Weight Class Chosen

Now that I’ve made my decision, it was actually much easier than I thought, and had I approached it correctly from the beginning, I could saved some consternation over it.

My current weight is 169.6 lbs or 76.657 kg. As you can see from the charts, that puts me in the 181 lb weight class for most Federations, or the 183 lb class for IPF (which includes the USAPL who does a couple of meets a year in my area). That’s a lousy place to be, which is why I struggled so much with what to do. Competing at the bottom of a weight class puts one at a significant disadvantage because you’re competing against much heavier individuals. So my thinking was, I need to gain weight to get closer to the limit of the 181/183 class. However, I’d have to get pretty fat to do it, which I’m unwilling to do.

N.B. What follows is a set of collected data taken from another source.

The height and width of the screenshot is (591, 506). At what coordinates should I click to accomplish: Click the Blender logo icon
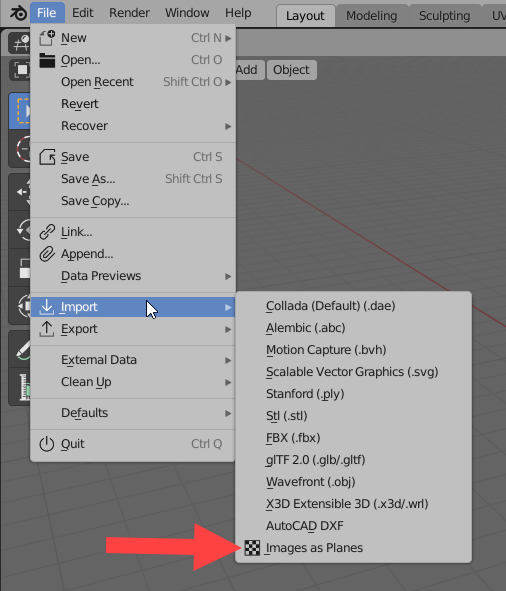[18, 13]
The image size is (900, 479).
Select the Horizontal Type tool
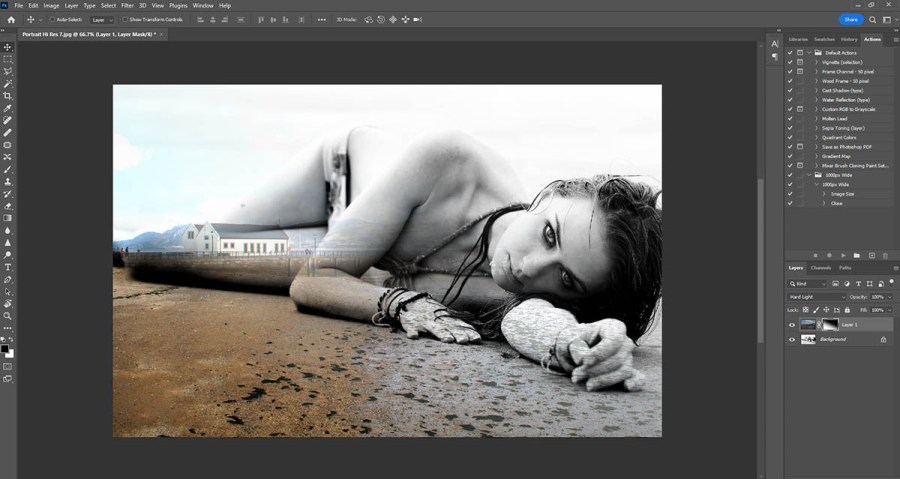click(8, 267)
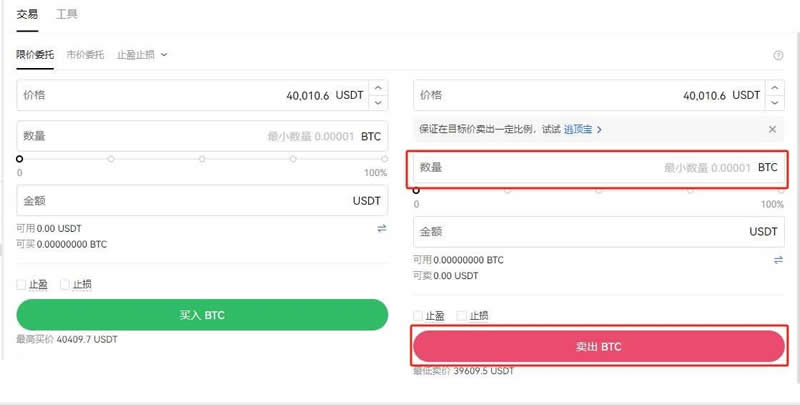Increase buy price with up stepper arrow
The image size is (800, 405).
point(378,88)
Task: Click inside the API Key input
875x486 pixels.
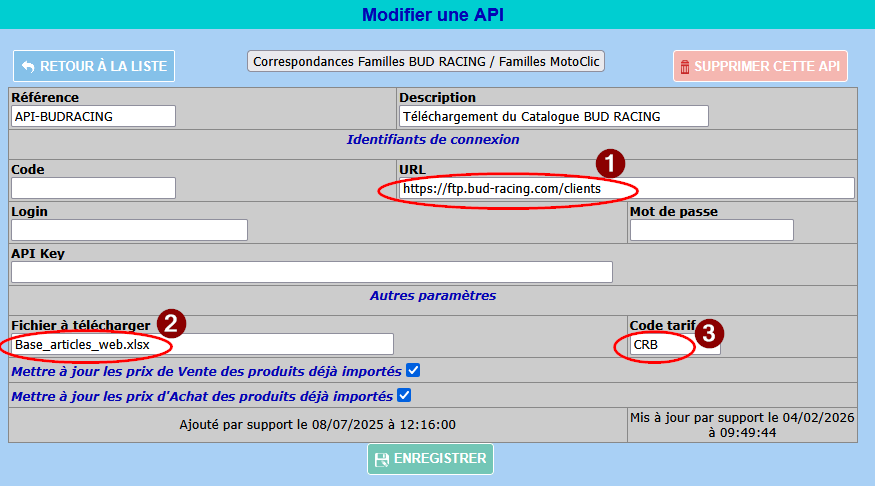Action: click(x=311, y=272)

To give you an example of what I mean, based on my recent Dexa Scan I carry about 153 lbs of lean body mass. If I began to eat at a caloric surplus to gain weight, even at 15% body fat (which I consider almost obese at this point in my life) I’d weigh 176 lbs. Of course that’s assuming all the weight gain would be fat. I could obviously add some muscle, but being realistic, at 54 years old and already at 87% of my theoretical genetic limit for fat free mass,  chances are that very little of any weight gain I attempt will be muscle. Over years perhaps, but not in any reasonable short term timeframe.

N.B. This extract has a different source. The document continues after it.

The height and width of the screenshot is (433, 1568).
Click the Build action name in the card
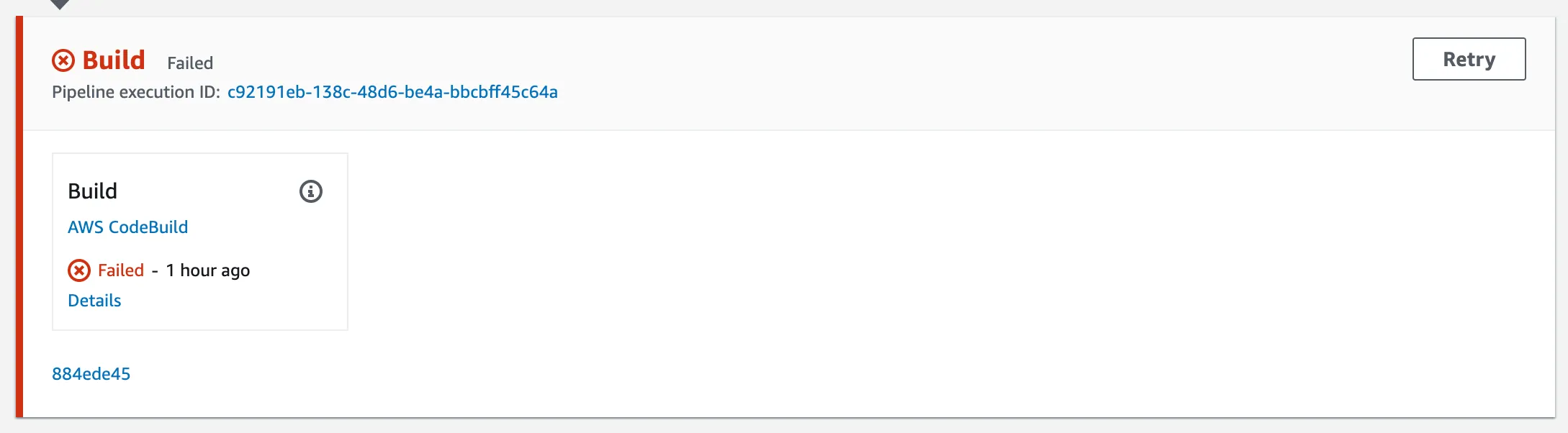(92, 191)
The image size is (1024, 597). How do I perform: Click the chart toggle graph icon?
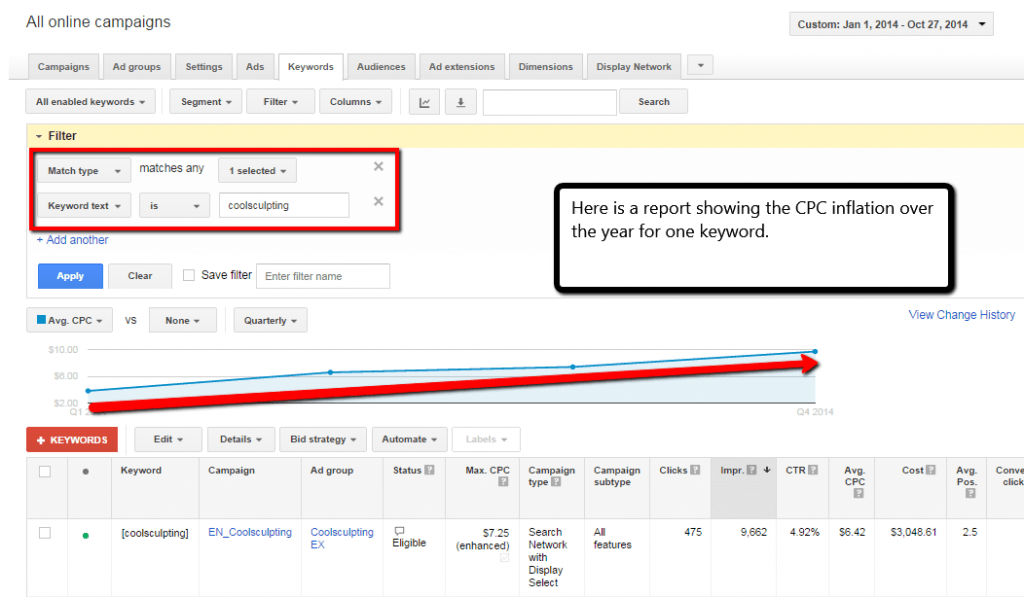425,102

However, I am currently within shooting distance of the 163/165 class, which would be ideal as I’d be at the very top of that weight class. By using standard practices for weight cutting that athletes in all weight class sports have used for eons, I should be able to lose 5% of my body weight just before weigh-in’s without any difficulty. Let’s do some maths:

169.6 – 5% = 161.12.

Just like that, I am in the lower weight class. In other words, maintaining my current body weight (and I’d actually like to be a tad leaner) should allow me to hit either the IPF or other Federation’s weight class by just manipulating water weight before the weigh-in. The fact that I actually need to drop less than 5% would make it even easier. Some more maths:

  • 169.6 – 163 = -3.89%
  • 169.6 – 165 = -2.71%

By losing a small percentage of my current weight in time for the competition weigh in, I’d make weight and be back to my actual body weight in time for the competition.

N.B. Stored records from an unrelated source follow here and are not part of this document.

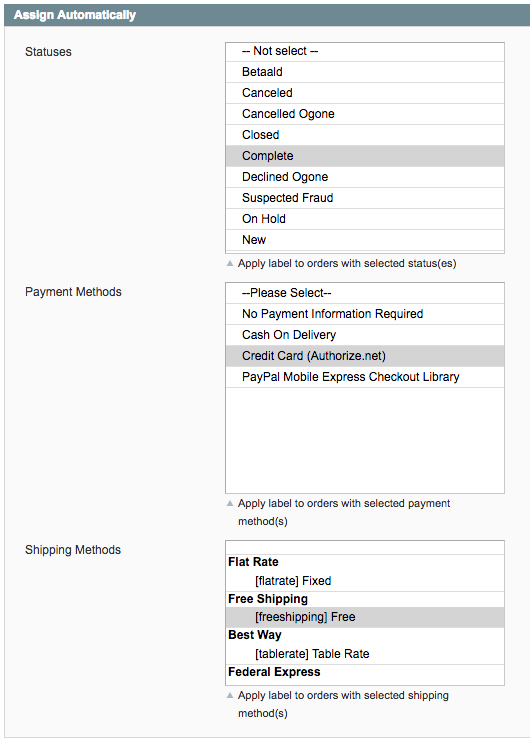Select [freeshipping] Free shipping method
The width and height of the screenshot is (530, 743).
pos(365,617)
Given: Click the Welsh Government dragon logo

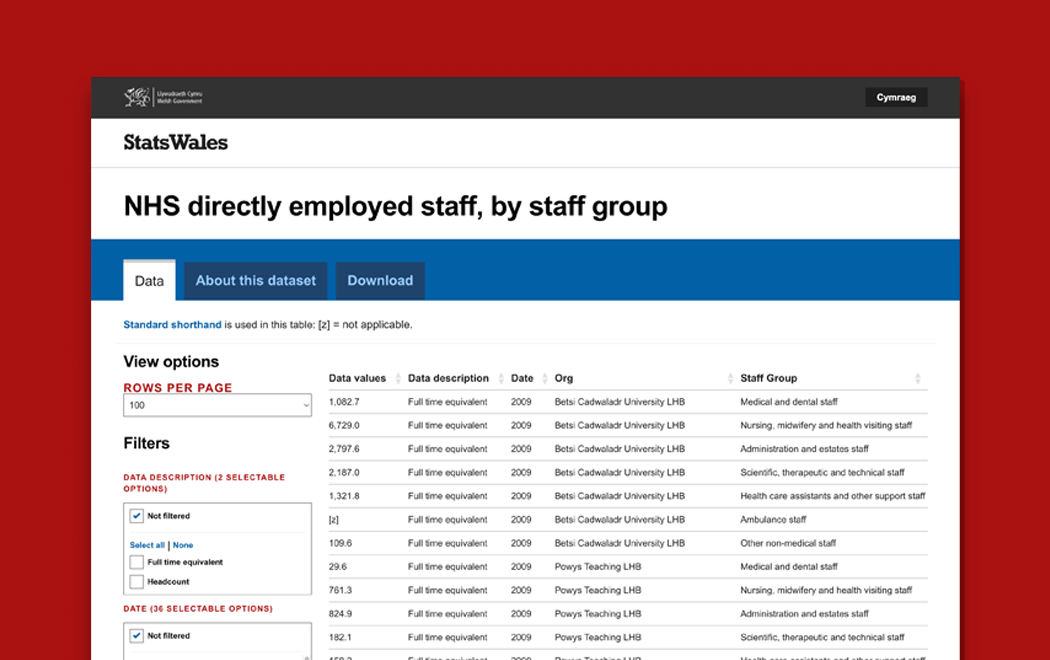Looking at the screenshot, I should [137, 97].
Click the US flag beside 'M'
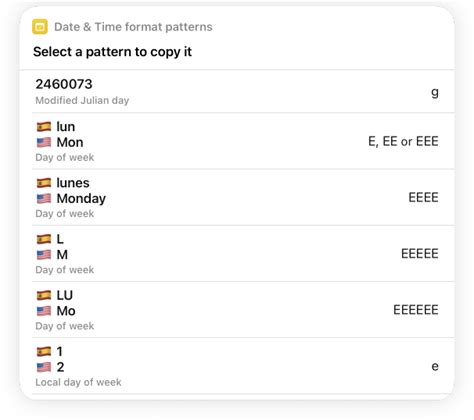 44,255
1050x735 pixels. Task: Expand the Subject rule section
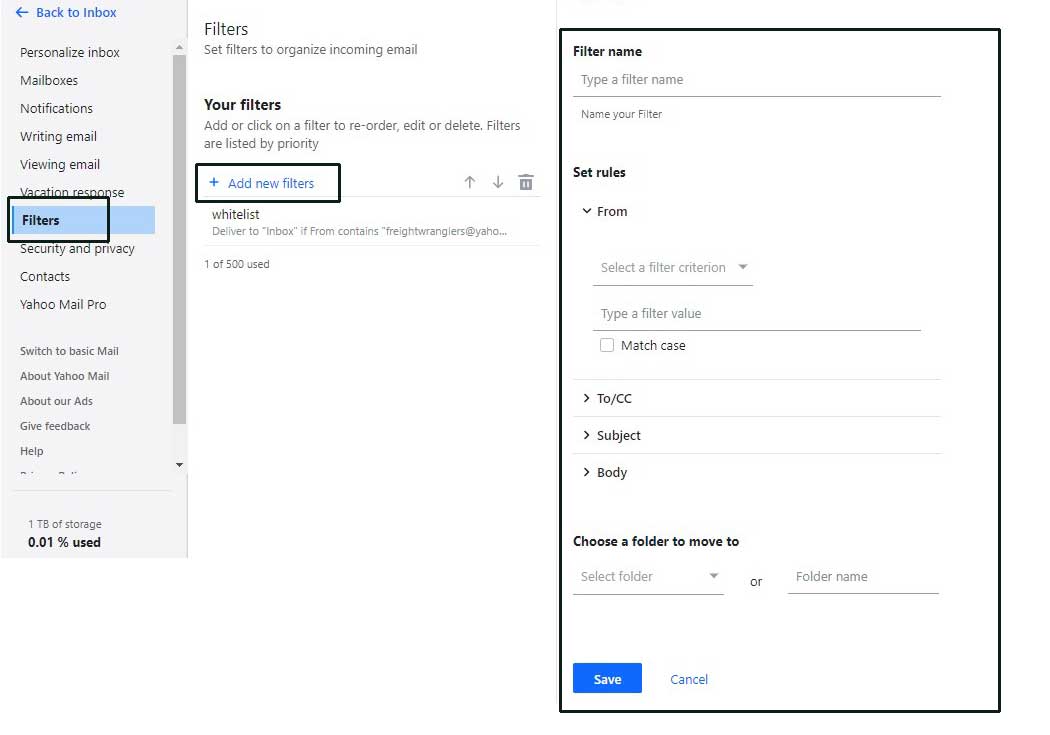tap(587, 435)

My goals have become much clearer now. I can focus almost entirely on getting stronger at the powerlifts and just eat to maintain my weight, or even lose another couple of lbs to get to 10% body fat which is both where I’d like to be personally, and where anecdotal evidence indicates performance would start to be adversely affected by getting any leaner. Once I’ve chosen a meet to enter, I will need only to execute a proper weight cut to make the class limit.

I might practice a weight cut to see how I do with it. I’ve done it before, but it was a long time ago, I was much heavier (I competed in the 198 class) and I really don’t recall how I did it exactly. I am reading up on the common practices now and I’ll give them a test run to remove that last bit of mental stress that comes from being unsure of outcomes.